Target pointing data:
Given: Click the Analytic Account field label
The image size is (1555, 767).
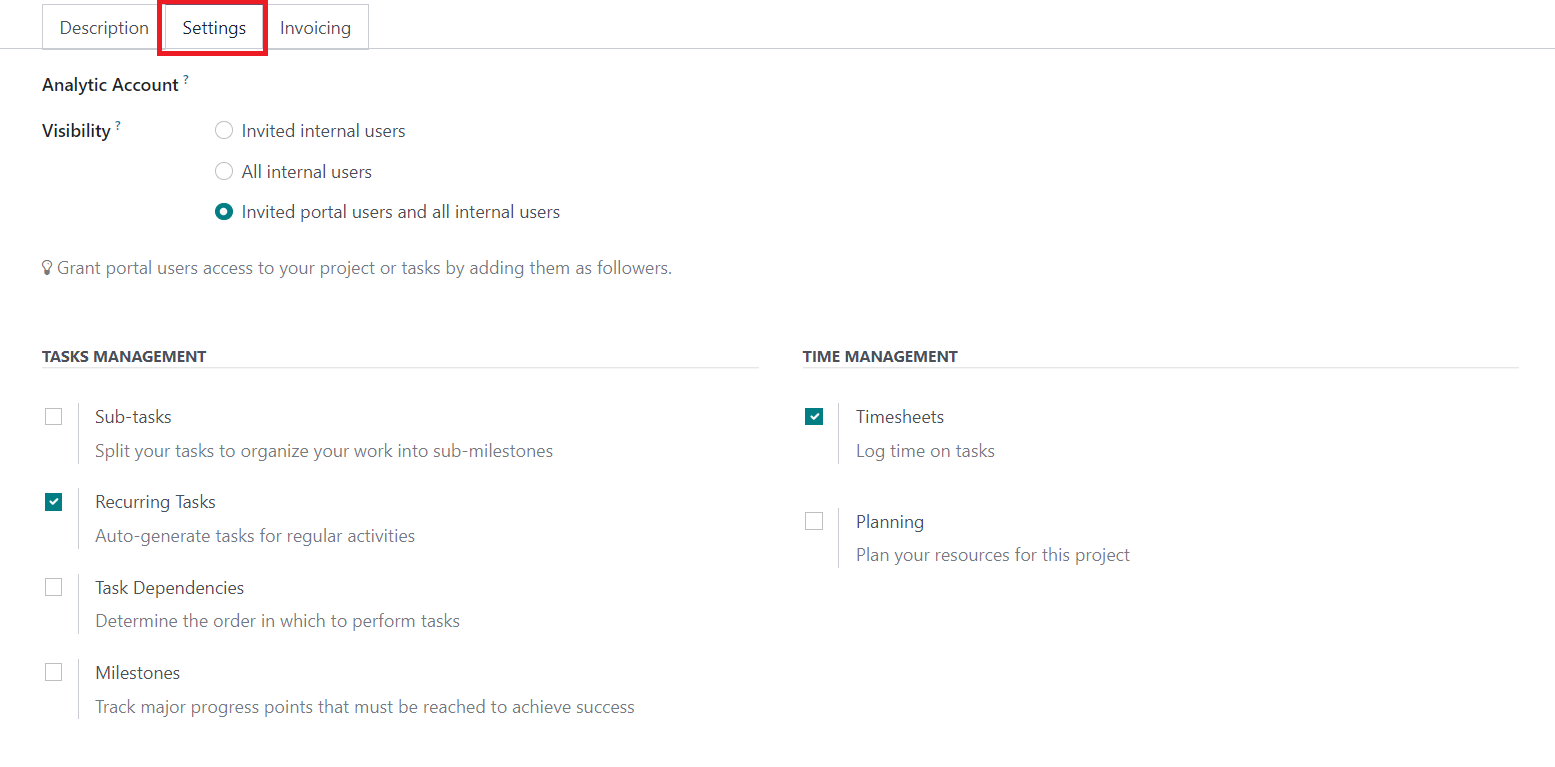Looking at the screenshot, I should click(110, 85).
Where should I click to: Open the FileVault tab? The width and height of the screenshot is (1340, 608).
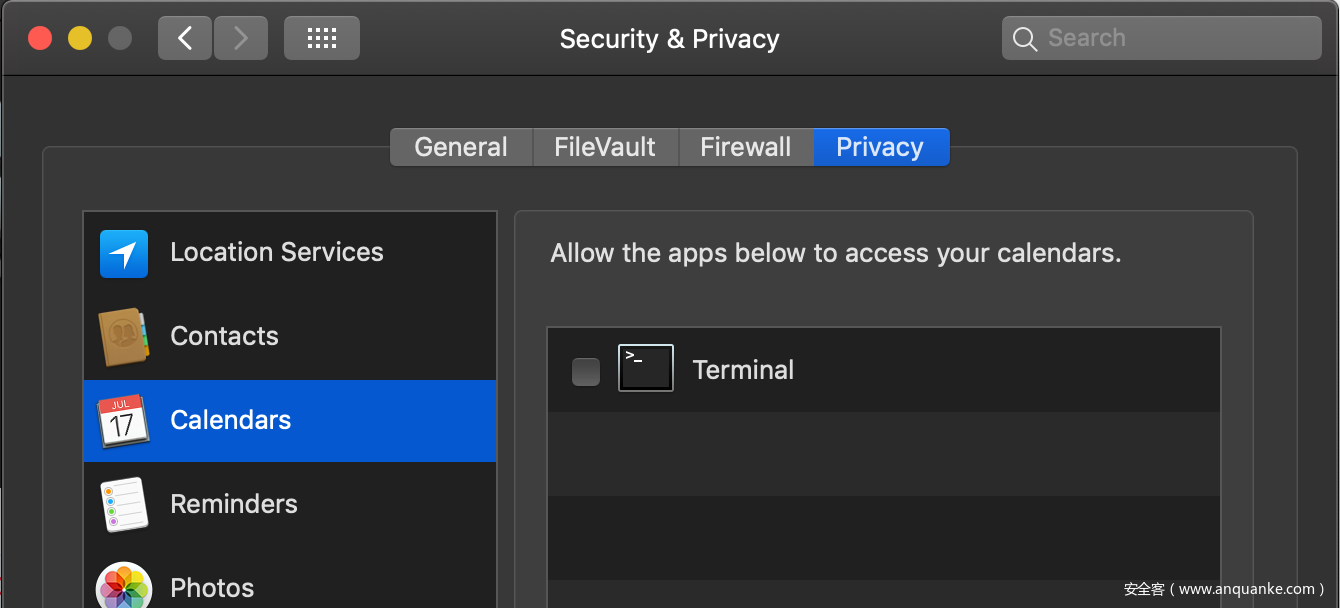605,147
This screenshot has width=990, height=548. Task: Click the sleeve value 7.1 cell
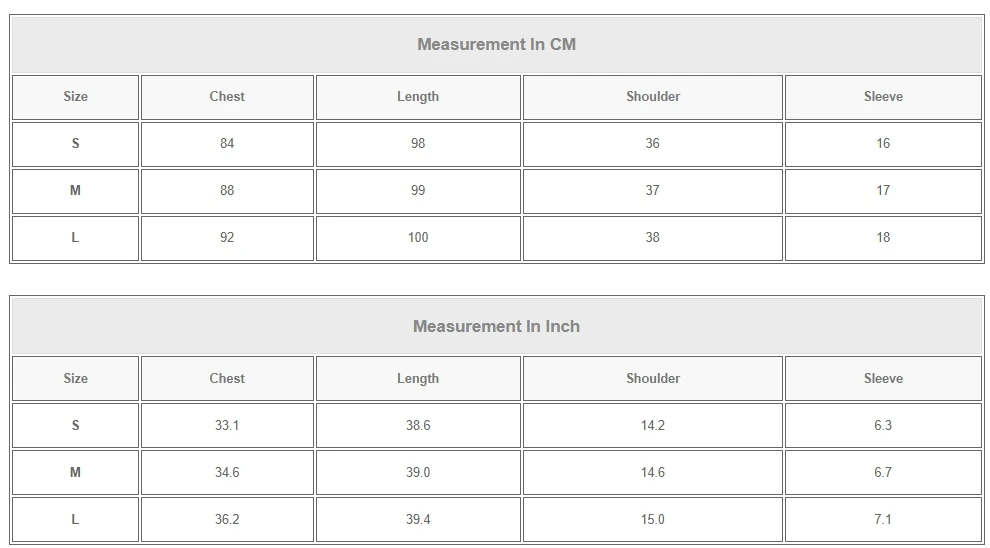point(883,520)
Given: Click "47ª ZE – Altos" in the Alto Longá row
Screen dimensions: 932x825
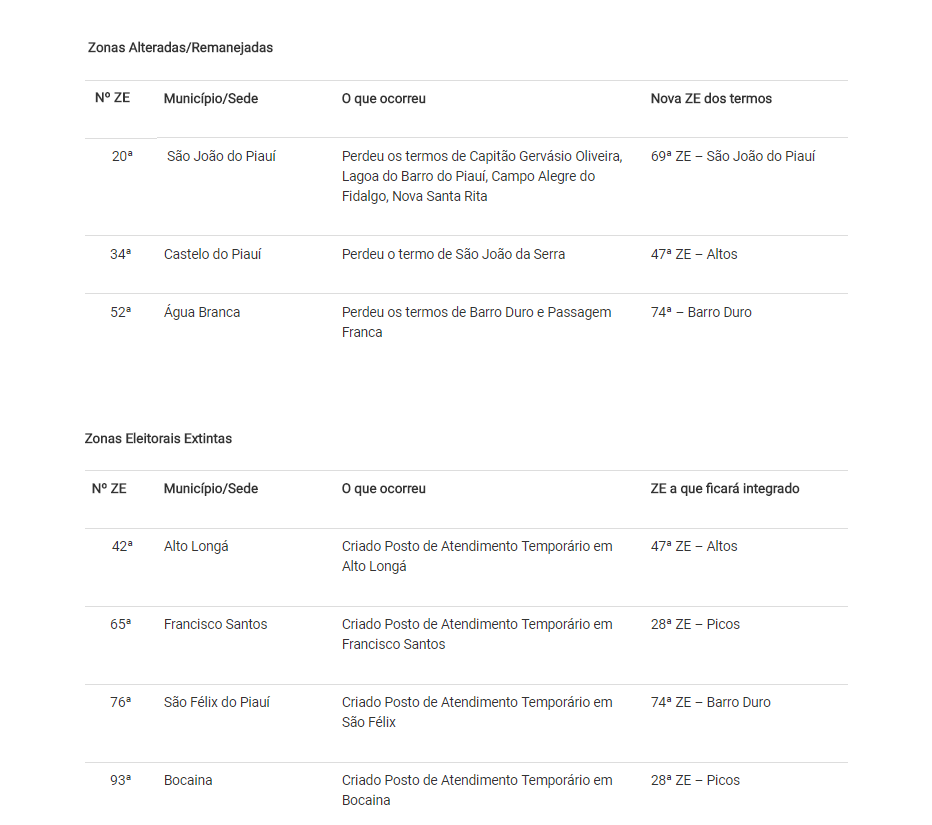Looking at the screenshot, I should pos(693,546).
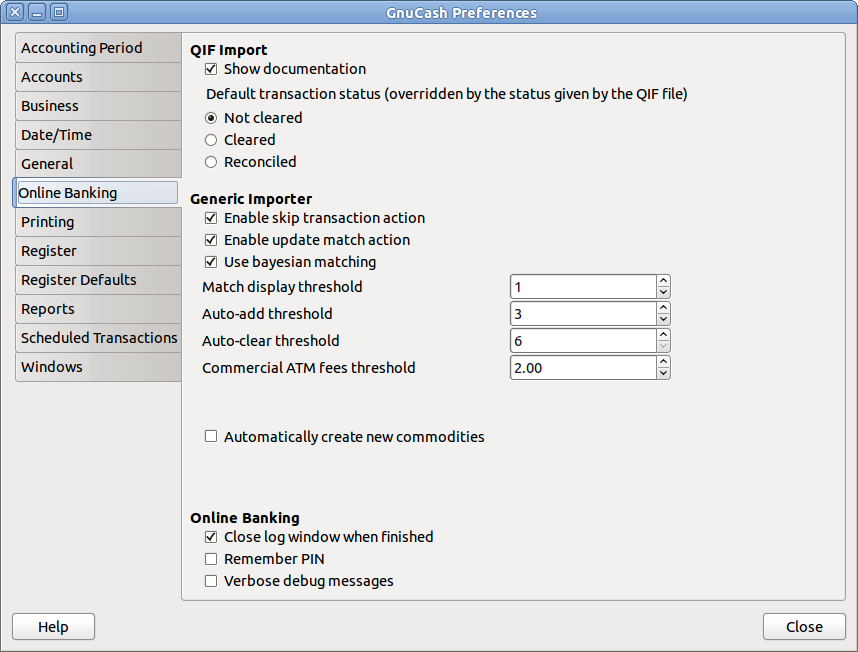Increase the Commercial ATM fees threshold
This screenshot has height=652, width=858.
pos(663,362)
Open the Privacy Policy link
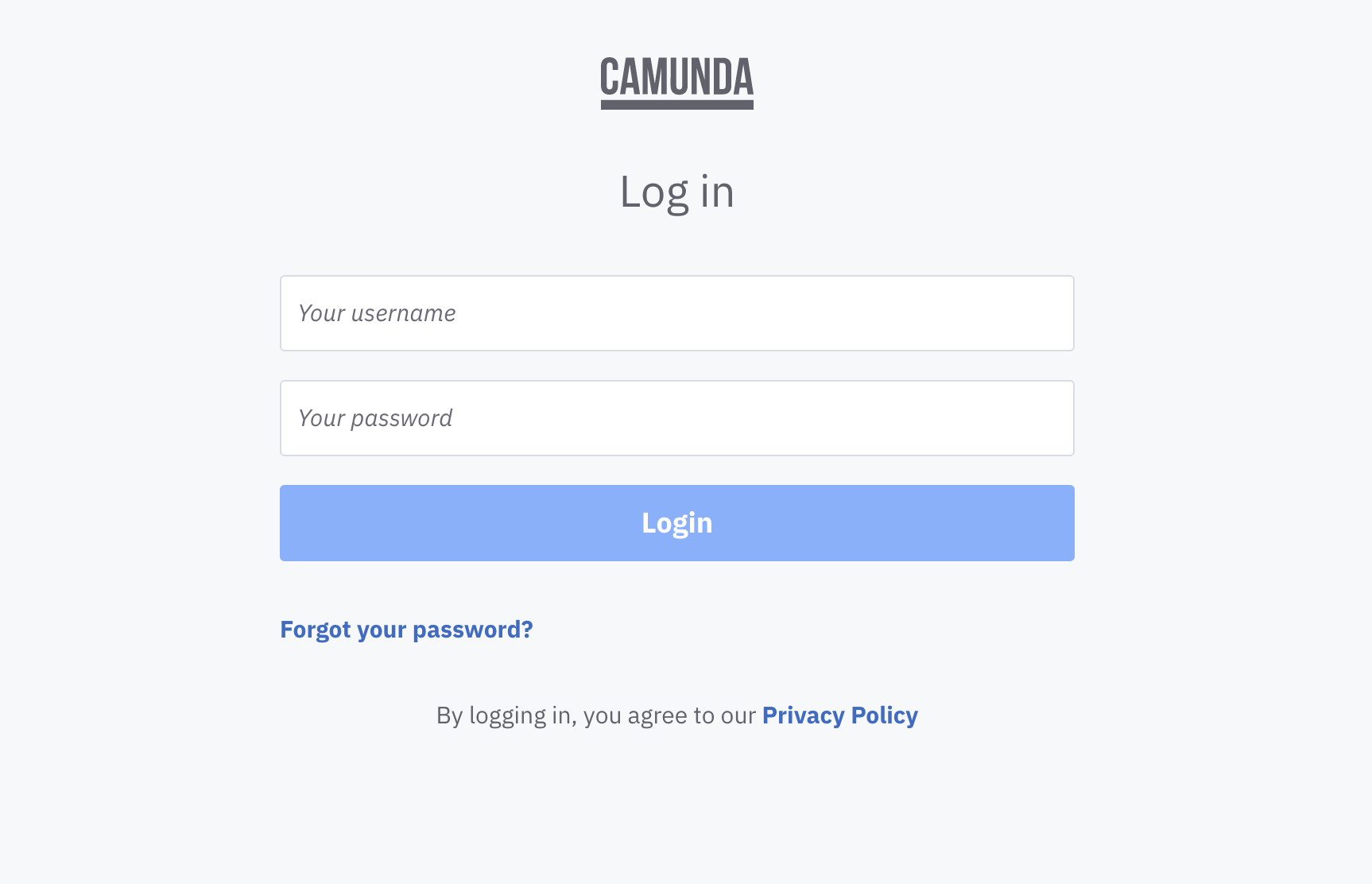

▶ **WHAT YOU HAVE TO DO**: Update the records from the line with "This screenshot has width=990, height=548." up to and including the line with "pos(663,362)", and give back only those lines with "Click" changed to "Select" and all else unchanged. Leave the pictures out of the answer.

▶ **COMPLETE ANSWER**:
This screenshot has width=990, height=548. Task: Select the sleeve value 7.1 cell
point(883,520)
Given: Select "47ª ZE – Altos" in the Alto Longá row
Screen dimensions: 932x825
Looking at the screenshot, I should pos(693,546).
Increase the Commercial ATM fees threshold
This screenshot has height=652, width=858.
pos(663,362)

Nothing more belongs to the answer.